The B-model connection and mirror symmetry for Grassmannians

TL;DR

This paper constructs a mirror Landau-Ginzburg model for Grassmannians, demonstrating its isomorphism to existing models and deriving new formulas for quantum cohomology solutions and Givental's J-function series expansion.

Contribution

It introduces a new mirror dual Landau-Ginzburg model for Grassmannians and proves its isomorphism to previous models, connecting it to Gromov-Witten invariants and quantum cohomology.

Findings

Isomorphism between the constructed Landau-Ginzburg model and existing models

An integral formula for solutions to the quantum cohomology D-module

A series expansion of Givental's J-function

Abstract

We consider the Grassmannian X of (n-k)-dimensional subspaces of an n-dimensional complex vector space. We describe a `mirror dual' Landau-Ginzburg model for X consisting of the complement of a particular anti-canonical divisor in a Langlands dual Grassmannian together with a superpotential expressed succinctly in terms of Pl\"ucker coordinates. First of all, we show this Landau-Ginzburg model to be isomorphic to the one proposed by the second author.

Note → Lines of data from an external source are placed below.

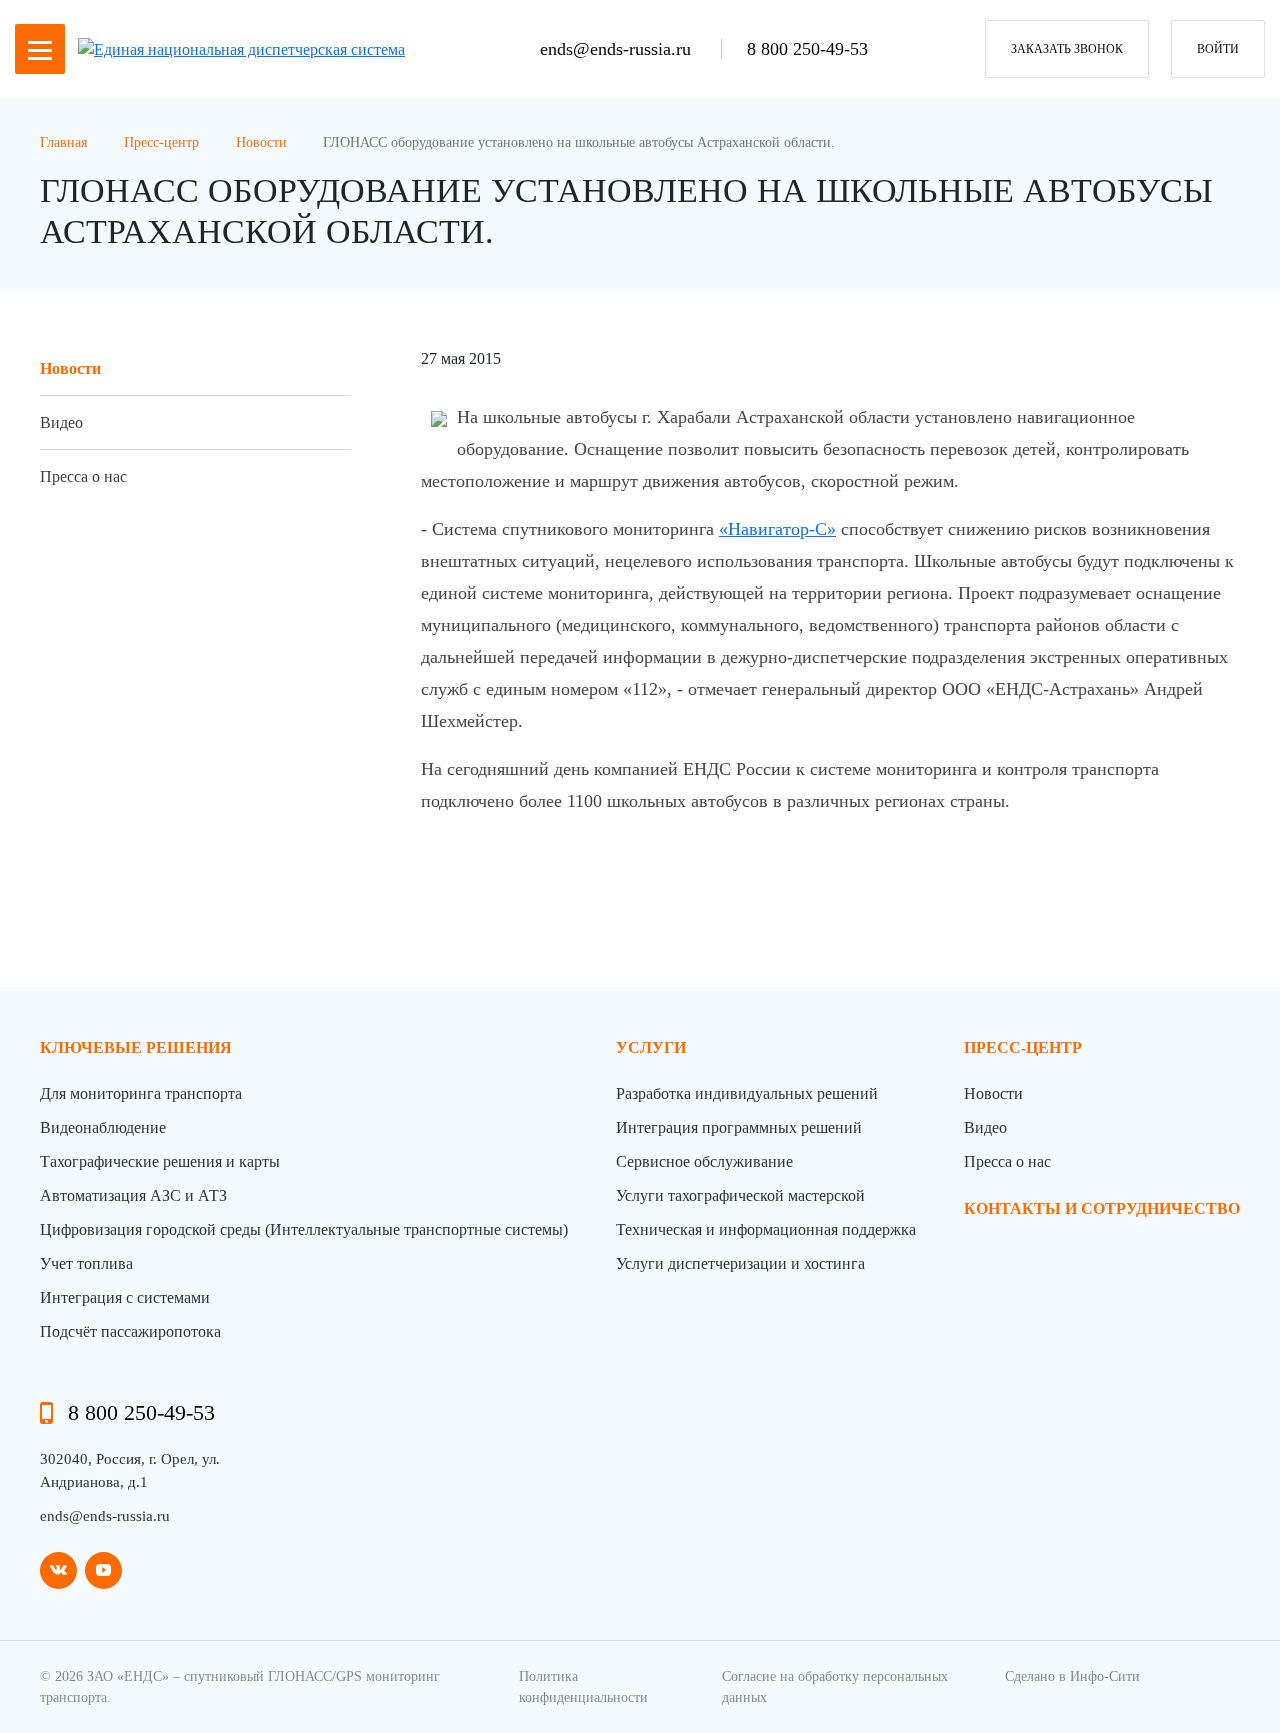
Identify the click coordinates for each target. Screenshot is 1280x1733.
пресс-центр (1023, 1047)
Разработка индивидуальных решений (747, 1093)
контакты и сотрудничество (1102, 1208)
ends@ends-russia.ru (618, 49)
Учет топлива (86, 1263)
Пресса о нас (83, 476)
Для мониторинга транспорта (141, 1093)
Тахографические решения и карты (160, 1161)
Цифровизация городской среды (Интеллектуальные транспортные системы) (304, 1229)
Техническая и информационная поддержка (766, 1229)
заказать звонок (1067, 49)
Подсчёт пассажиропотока (130, 1331)
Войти (1218, 49)
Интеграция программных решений (739, 1127)
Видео (61, 422)
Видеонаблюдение (103, 1127)
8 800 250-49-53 (807, 49)
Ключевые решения (136, 1047)
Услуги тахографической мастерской (740, 1195)
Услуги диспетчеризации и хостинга (740, 1263)
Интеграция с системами (125, 1297)
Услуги (651, 1047)
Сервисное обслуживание (704, 1161)
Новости (70, 368)
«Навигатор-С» (777, 529)
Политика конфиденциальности (583, 1687)
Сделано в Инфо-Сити (1072, 1676)
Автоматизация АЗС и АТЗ (133, 1195)
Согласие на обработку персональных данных (835, 1687)
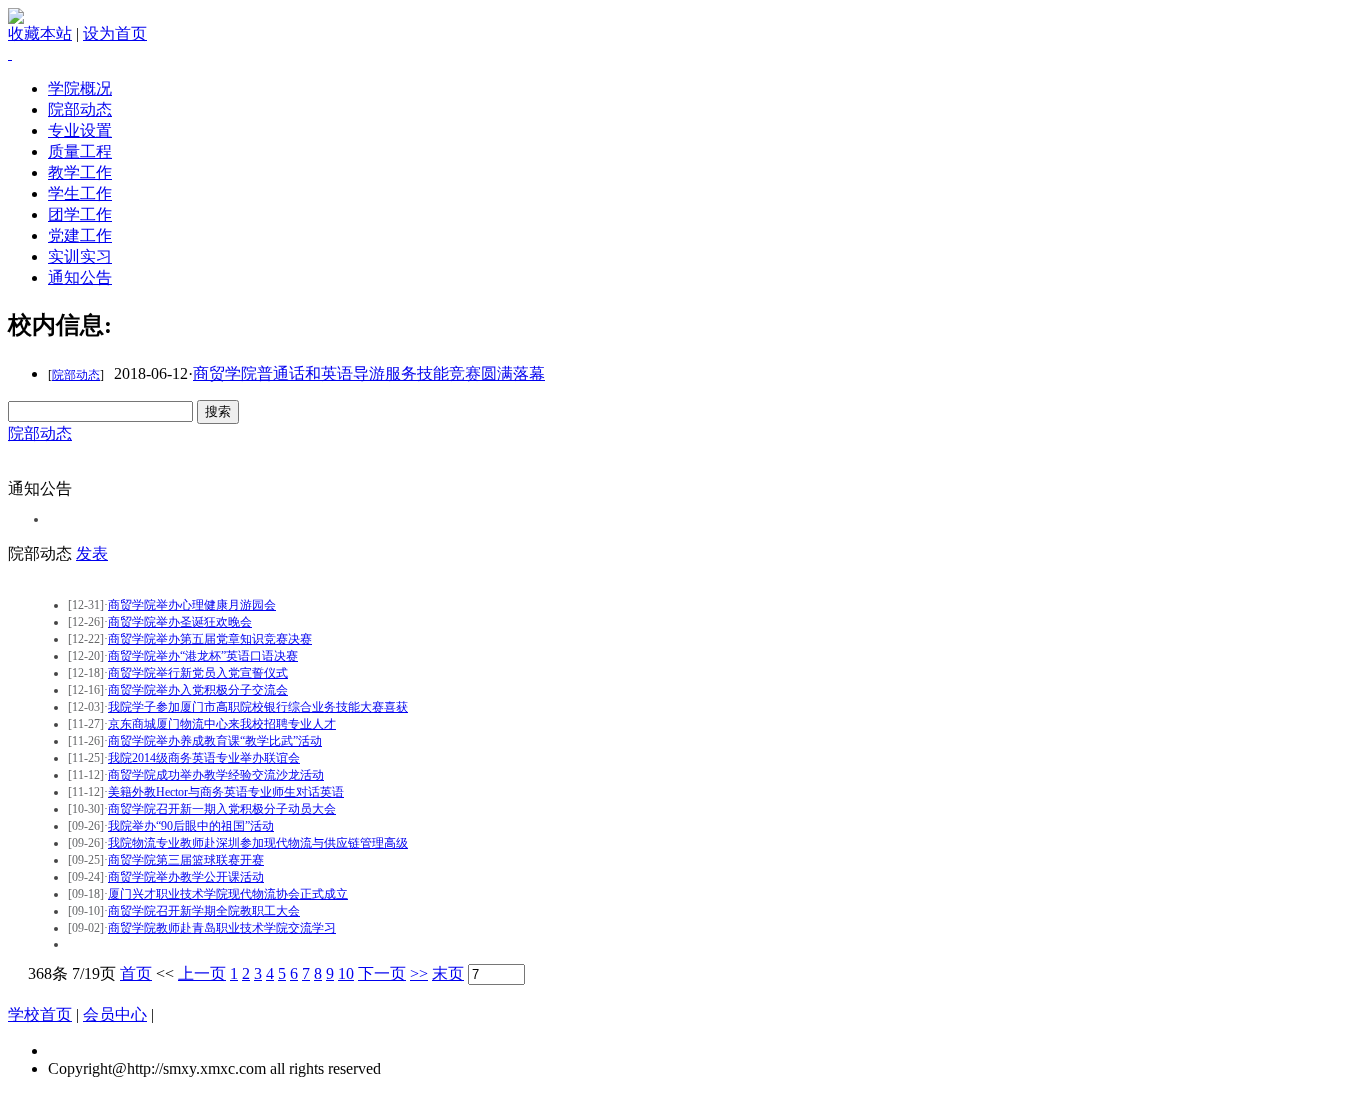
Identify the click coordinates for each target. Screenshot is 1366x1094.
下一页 (382, 973)
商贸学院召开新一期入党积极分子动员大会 (222, 809)
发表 (92, 553)
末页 (448, 973)
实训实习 (80, 256)
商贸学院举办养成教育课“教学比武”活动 (215, 741)
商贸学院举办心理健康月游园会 (192, 605)
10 (346, 973)
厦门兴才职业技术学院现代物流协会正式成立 (228, 894)
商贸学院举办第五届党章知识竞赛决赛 (210, 639)
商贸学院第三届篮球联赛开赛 (186, 860)
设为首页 (115, 33)
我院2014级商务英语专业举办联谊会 (204, 758)
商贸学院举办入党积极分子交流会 (198, 690)
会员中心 (115, 1014)
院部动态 (80, 109)
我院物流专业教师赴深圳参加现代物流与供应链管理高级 (258, 843)
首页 (136, 973)
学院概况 (80, 88)
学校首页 (40, 1014)
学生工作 (80, 193)
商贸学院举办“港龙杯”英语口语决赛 (203, 656)
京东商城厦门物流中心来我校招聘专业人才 (222, 724)
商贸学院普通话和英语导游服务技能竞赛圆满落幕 (369, 373)
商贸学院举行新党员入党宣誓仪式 (198, 673)
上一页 (202, 973)
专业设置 (80, 130)
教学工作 (80, 172)
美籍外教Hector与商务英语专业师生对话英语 (226, 792)
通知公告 (80, 277)
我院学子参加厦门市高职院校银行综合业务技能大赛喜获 (258, 707)
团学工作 (80, 214)
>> (419, 973)
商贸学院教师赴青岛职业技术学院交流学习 (222, 928)
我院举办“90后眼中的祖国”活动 (191, 826)
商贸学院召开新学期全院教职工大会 (204, 911)
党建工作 (80, 235)
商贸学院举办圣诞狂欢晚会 (180, 622)
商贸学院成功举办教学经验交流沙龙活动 (216, 775)
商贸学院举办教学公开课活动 (186, 877)
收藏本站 (40, 33)
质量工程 (80, 151)
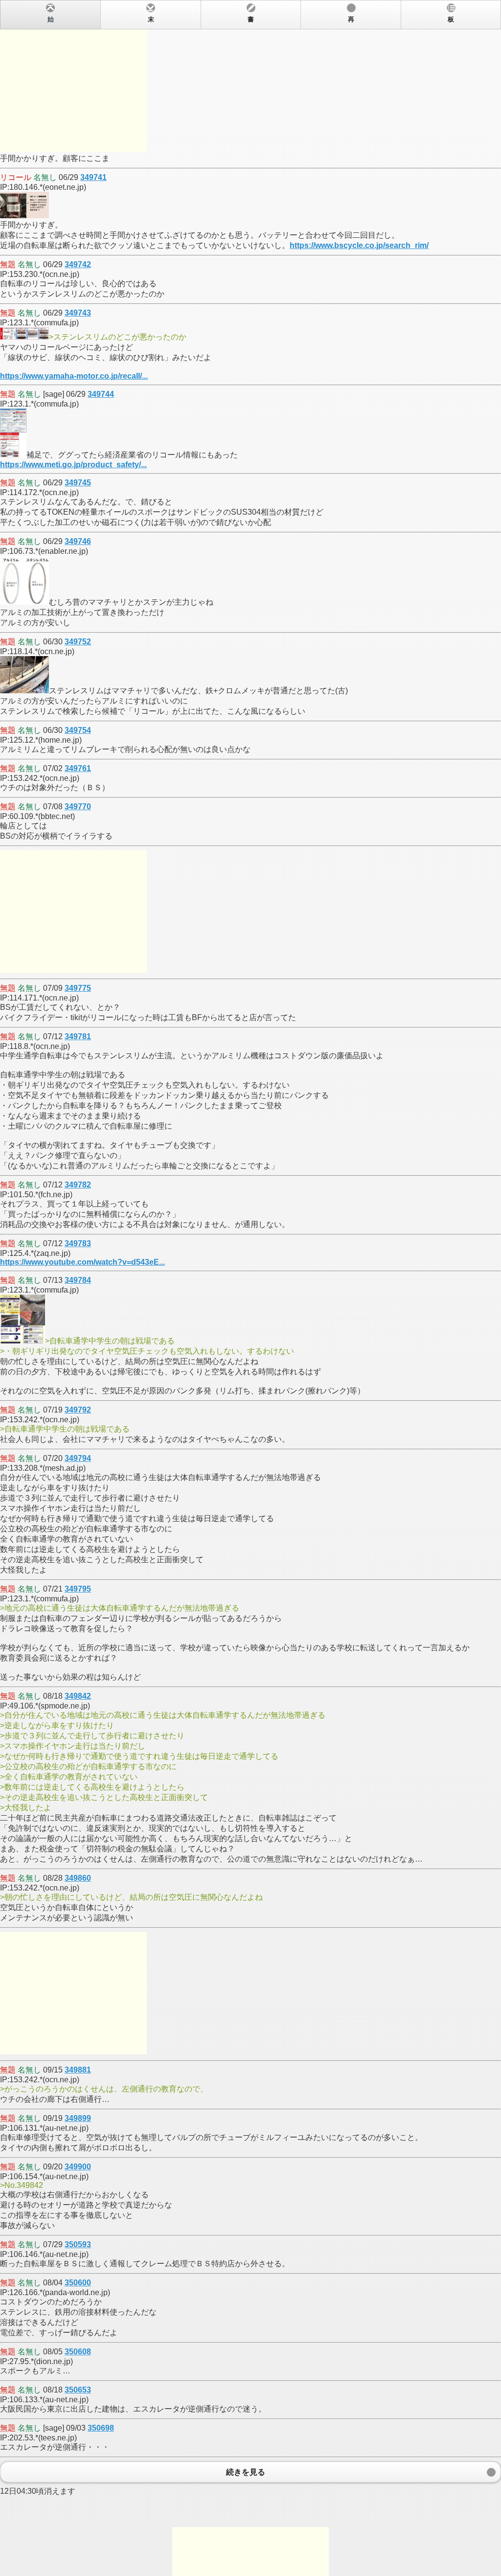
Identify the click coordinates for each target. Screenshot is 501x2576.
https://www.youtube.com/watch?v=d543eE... (82, 1262)
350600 (78, 2283)
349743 (78, 313)
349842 (78, 1696)
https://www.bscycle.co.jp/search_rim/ (359, 245)
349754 (78, 730)
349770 (78, 806)
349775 (78, 988)
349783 (78, 1243)
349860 (78, 1878)
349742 (78, 264)
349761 (78, 768)
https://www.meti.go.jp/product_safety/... (73, 464)
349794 (78, 1458)
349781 (78, 1036)
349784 (78, 1280)
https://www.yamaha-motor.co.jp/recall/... (74, 376)
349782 (78, 1185)
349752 (78, 642)
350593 (78, 2244)
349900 (78, 2167)
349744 (101, 394)
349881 (78, 2070)
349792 (78, 1410)
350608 (78, 2352)
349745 (78, 483)
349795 (78, 1589)
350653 (78, 2390)
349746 (78, 541)
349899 (78, 2118)
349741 (93, 177)
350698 (101, 2428)
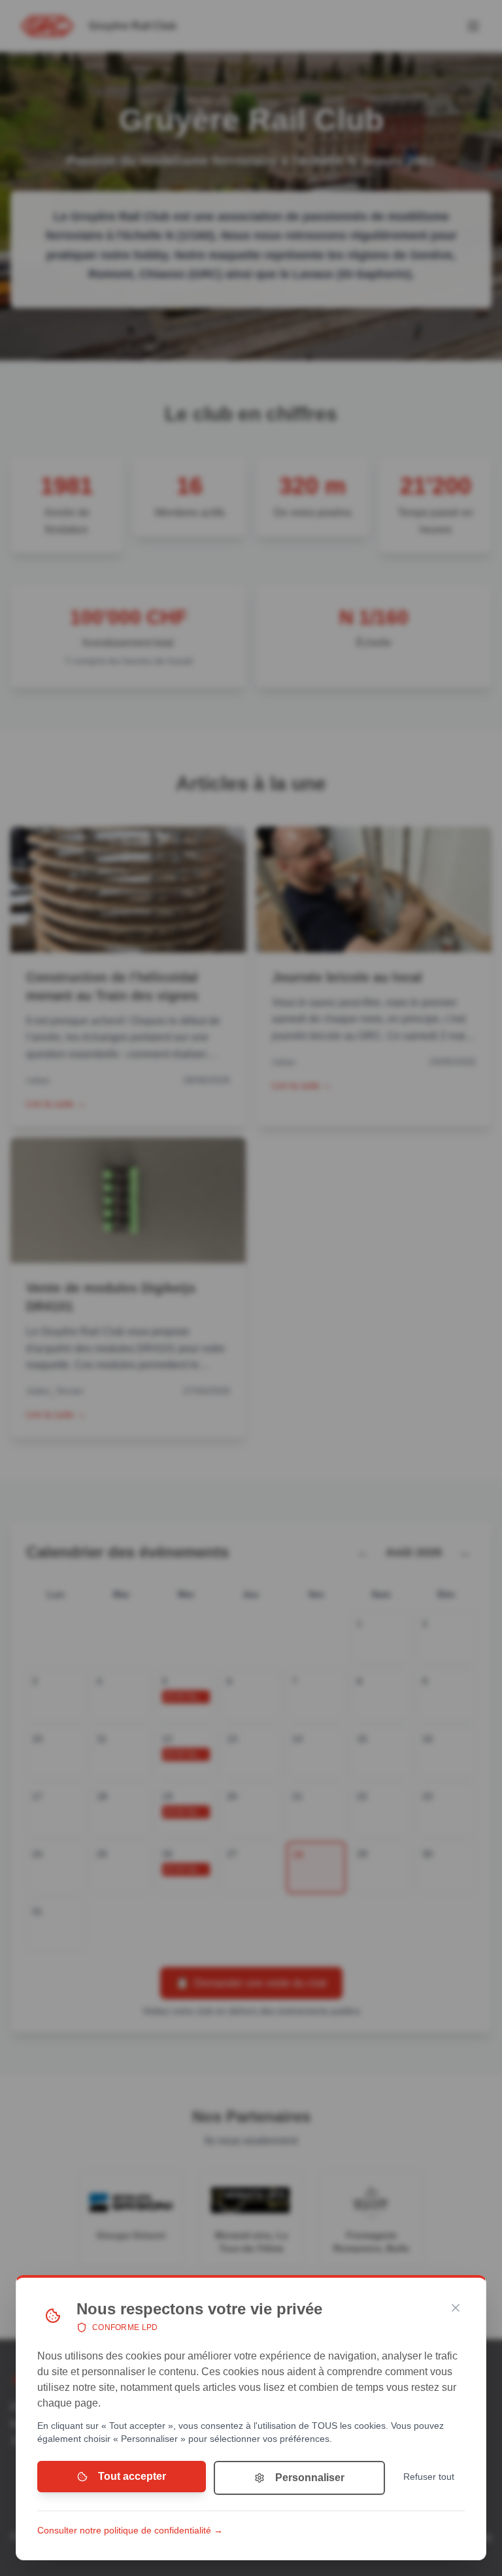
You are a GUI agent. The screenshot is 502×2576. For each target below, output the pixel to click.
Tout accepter (132, 2476)
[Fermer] (455, 2308)
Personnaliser (309, 2477)
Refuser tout (428, 2476)
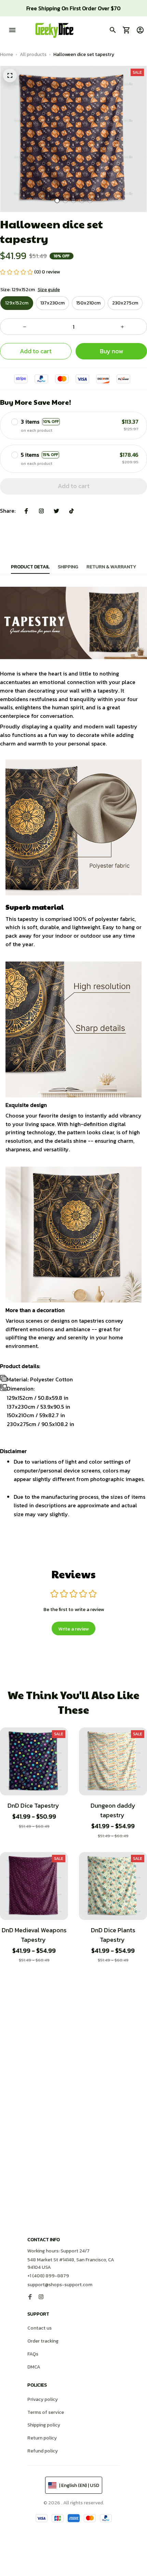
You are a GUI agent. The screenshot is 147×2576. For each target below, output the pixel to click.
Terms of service (45, 2412)
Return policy (42, 2438)
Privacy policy (42, 2399)
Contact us (39, 2328)
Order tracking (42, 2341)
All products (33, 54)
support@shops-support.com (59, 2284)
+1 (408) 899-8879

Secondly we show it to be a partial compactification of the Landau-Ginzburg model defined in the 1990s by Eguchi, Hori, and Xiong. Finally we construct inside the Gauss-Manin system associated to the superpotential a free submodule which recovers the trivial vector bundle with small Dubrovin connection defined out of Gromov-Witten invariants of X. We also prove a T-equivariant version of this isomorphism of connections. Our results imply in the case of Grassmannians an integral formula for a solution to the quantum cohomology D-module of a homogeneous space, which was conjectured by the second author. They also imply a series expansion of the top term in Givental's J-function, which was conjectured in a 1998 paper by Batyrev, Ciocan-Fontaine, Kim and van Straten.